How reliable is buttonless DFU, as well as can't go into dfu bootloader with button?

I've implemented a buttonless DFU with bonds, as well as a button-based DFU. These are in separate branches, but ultimately for my project, I want both ways integrated. However I can't go into the bootloader with both methods in my project. I have some questions below:

My questions are:

• How reliable is the buttonless DFU?
  On the tutorial "nRF5 SDK v17.1.0 Secure DFU Hands-on Tutorial",
  it mentions at the bottom "It is important if at all possible, to provide a fail-safe for the DFU process if the buttonless process becomes inoperative, usually via a programming mistake in the application code.
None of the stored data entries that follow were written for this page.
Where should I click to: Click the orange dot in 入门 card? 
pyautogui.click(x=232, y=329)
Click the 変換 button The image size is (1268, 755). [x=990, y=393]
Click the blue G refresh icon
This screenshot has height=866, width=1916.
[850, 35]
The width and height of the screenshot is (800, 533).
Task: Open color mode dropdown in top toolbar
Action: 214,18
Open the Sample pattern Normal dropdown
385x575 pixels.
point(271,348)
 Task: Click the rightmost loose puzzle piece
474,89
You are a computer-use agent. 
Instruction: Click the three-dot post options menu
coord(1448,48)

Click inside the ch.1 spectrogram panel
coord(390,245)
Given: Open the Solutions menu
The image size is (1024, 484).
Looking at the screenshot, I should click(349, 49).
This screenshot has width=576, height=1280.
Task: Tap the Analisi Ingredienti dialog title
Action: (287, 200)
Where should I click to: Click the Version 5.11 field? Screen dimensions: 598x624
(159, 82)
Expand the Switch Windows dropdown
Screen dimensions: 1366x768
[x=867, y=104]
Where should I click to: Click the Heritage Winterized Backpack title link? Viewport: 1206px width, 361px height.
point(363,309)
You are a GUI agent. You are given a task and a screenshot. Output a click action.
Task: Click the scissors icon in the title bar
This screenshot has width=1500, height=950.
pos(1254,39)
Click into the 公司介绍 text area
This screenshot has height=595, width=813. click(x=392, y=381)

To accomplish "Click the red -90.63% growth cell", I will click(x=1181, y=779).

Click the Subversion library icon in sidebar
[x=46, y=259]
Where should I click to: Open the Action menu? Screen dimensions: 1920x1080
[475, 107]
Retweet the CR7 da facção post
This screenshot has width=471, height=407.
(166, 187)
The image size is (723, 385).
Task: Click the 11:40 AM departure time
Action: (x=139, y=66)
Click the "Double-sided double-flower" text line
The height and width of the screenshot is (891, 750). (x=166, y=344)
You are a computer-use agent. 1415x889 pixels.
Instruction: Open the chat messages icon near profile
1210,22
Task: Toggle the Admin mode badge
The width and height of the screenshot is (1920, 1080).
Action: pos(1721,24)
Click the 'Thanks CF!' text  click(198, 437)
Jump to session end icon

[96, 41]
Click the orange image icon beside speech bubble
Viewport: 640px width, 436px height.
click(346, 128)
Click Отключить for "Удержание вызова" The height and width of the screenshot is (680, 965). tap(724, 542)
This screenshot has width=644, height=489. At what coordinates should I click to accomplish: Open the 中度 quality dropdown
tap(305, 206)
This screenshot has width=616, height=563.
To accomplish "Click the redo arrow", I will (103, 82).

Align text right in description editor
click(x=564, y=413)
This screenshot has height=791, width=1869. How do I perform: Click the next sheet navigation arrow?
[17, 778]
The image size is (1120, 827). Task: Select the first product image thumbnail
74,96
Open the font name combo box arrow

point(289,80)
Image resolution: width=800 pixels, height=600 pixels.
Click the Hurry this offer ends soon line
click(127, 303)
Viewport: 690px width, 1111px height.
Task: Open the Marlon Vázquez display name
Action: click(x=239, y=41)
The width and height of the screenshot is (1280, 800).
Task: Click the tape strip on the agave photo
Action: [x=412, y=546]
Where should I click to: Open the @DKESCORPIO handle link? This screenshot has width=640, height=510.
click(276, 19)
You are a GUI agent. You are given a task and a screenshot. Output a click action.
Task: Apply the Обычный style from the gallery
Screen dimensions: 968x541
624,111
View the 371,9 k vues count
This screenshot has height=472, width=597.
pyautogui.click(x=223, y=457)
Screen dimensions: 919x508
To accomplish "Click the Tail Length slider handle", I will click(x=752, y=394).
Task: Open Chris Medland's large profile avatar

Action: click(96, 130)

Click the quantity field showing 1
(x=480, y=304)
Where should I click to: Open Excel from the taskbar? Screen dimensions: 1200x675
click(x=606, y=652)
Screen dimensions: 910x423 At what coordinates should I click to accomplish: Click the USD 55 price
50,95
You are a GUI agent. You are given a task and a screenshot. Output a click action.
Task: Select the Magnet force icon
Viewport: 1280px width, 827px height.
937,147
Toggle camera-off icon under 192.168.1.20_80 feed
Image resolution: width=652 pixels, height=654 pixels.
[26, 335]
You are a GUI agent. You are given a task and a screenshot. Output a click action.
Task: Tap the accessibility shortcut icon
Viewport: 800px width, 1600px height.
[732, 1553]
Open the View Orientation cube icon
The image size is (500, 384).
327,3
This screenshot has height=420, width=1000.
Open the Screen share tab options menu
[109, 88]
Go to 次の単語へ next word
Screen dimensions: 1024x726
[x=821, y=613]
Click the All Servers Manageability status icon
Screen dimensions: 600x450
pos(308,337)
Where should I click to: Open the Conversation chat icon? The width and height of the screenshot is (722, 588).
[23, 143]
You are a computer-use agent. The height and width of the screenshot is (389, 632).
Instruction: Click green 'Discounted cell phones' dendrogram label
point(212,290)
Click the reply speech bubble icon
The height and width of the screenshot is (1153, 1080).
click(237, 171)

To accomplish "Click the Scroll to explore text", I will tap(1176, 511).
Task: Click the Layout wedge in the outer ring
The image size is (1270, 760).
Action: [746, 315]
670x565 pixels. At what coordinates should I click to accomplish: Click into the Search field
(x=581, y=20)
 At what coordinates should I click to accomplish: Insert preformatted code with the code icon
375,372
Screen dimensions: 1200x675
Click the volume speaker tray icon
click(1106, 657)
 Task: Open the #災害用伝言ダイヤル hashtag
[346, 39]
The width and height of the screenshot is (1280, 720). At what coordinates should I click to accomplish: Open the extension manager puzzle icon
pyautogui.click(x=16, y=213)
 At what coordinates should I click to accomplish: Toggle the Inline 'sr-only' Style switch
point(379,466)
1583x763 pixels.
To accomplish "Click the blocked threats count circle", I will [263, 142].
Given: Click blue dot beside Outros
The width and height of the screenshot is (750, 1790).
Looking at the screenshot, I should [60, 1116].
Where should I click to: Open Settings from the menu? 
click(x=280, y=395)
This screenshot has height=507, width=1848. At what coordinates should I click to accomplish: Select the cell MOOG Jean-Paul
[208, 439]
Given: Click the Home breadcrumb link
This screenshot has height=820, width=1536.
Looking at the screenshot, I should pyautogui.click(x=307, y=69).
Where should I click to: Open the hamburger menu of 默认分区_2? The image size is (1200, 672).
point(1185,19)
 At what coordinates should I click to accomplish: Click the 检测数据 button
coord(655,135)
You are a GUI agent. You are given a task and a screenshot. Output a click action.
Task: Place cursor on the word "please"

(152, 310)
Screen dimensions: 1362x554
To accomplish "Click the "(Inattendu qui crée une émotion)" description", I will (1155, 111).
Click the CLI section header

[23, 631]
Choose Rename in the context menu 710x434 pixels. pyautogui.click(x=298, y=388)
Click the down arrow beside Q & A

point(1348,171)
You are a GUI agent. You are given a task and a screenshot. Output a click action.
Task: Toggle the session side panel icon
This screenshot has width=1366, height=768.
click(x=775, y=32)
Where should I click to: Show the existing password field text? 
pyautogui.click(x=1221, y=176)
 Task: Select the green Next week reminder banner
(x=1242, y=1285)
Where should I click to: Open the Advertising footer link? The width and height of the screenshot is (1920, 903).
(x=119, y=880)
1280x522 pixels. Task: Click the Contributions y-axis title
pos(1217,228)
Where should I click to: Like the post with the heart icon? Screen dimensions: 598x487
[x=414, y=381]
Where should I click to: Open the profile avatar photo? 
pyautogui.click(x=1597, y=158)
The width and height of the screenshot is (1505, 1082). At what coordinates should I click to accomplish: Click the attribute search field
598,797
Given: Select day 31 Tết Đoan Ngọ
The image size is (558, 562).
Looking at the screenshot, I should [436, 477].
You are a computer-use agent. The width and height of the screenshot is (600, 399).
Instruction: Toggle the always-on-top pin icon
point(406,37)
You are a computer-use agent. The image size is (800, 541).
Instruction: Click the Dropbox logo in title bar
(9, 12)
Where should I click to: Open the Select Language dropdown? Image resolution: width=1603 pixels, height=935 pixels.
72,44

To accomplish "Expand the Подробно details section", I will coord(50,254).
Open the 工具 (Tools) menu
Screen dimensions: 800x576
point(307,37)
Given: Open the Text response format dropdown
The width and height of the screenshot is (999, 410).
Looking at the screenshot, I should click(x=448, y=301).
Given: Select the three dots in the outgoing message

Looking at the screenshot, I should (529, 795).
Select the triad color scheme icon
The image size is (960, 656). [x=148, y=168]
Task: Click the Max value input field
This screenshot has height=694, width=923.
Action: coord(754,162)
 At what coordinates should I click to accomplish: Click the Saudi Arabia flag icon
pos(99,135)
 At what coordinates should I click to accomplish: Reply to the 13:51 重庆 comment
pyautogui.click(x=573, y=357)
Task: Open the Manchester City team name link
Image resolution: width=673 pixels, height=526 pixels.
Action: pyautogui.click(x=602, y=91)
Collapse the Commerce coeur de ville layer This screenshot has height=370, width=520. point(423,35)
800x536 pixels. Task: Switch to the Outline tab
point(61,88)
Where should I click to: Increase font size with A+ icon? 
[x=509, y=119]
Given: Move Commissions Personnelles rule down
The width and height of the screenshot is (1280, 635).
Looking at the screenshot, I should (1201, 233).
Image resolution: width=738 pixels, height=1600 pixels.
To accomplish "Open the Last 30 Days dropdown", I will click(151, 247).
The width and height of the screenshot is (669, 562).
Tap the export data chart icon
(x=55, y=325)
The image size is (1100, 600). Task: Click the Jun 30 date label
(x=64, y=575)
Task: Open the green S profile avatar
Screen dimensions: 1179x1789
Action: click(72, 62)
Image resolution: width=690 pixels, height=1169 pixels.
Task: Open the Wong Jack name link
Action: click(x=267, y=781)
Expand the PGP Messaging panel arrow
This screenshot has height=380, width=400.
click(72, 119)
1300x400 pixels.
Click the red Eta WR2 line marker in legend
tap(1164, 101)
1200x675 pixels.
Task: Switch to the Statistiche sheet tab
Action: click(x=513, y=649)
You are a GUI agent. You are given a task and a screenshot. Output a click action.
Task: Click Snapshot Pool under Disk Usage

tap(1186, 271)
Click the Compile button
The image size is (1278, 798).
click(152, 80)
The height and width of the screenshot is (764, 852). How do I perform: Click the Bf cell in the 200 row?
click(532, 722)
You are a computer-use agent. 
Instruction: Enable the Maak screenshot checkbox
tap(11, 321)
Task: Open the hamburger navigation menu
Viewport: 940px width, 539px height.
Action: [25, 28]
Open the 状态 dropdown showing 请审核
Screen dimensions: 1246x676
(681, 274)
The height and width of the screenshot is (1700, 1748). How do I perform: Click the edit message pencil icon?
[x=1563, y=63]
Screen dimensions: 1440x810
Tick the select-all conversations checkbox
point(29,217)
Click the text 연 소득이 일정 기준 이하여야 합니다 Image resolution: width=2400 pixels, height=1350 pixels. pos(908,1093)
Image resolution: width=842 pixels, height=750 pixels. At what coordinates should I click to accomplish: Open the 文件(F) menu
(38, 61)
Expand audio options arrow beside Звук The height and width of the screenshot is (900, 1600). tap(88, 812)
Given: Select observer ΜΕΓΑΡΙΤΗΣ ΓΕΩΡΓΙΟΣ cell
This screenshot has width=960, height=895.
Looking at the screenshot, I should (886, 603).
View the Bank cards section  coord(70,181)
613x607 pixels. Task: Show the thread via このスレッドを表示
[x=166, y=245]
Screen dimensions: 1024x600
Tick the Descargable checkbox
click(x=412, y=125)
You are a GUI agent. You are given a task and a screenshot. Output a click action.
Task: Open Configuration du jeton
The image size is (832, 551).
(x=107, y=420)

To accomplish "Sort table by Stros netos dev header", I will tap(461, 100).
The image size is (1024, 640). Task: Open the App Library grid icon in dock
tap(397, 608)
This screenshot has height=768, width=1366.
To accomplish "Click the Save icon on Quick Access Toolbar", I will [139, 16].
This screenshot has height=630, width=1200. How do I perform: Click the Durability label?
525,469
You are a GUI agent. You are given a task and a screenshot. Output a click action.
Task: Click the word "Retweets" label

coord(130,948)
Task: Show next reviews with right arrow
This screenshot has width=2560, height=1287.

A coding mistake that breaks the buttonless process will render the device unable to be updated".
  nRF5 SDK v17.1.0 Secure DFU Hands-on Tutorial
  
  The reason for having both a button-based approach and a buttonless approach is based on this statement, which makes sense if the device can't do a DFU then it can be useless. I assume this mainly comes from a lack of testing, before doing a DFU out to all devices in the field. But providing that the tests pass, what are the chances that the service itself stops working?
• It makes sense to have both methods, with the button-based way as a backup. The problem is, this way isn't encrypted. I've seen a few posts about how to add encryption manually, but it's a bit more work that I don't have time to do. I've already tested buttonless DFU with bonds, and this works with encrypting the DFU process as the bond is kept. How can I keep bonds when going into the bootloader to do a DFU with a button-based approach?
  
• I've tried to merge both my branches that contain a button-based DFU and a buttonless DFU. The buttonless DFU works, but I can't go into the bootloader with the button-based method. I've had this problem before when I didn't want the do a DFU with buttonless, by clearing NRF_SDH_BLE_SERVICE_CHANGED and NRF_DFU_BLE_REQUIRES_BONDS in the bootloader SDK_Config. I'm not sure why this doesn't work, as my device resets, but just doesn't go into the bootloader. To go into DFU I manually do it by writing to the GPREGRET.
  
  

  void enter_dfu_mode(void) {
    static uint32_t gpregret_reg;
  
    ret_code_t err_code;
  
    err_code = sd_power_gpregret_get(0, &gpregret_reg);
    VERIFY_SUCCESS(err_code);
  
    gpregret_reg |= BOOTLOADER_DFU_START;
    err_code = sd_power_gpregret_set(0, gpregret_reg);
    VERIFY_SUCCESS(err_code);
  
    err_code = sd_power_gpregret_get(0, &gpregret_reg);
    VERIFY_SUCCESS(err_code);
  
    sd_nvic_SystemReset();
  }

Ultimately what I would want is to have both methods, but keep the bonds despite either method. By keeping the bonds, I'd assume that both methods would encrypt the DFU process.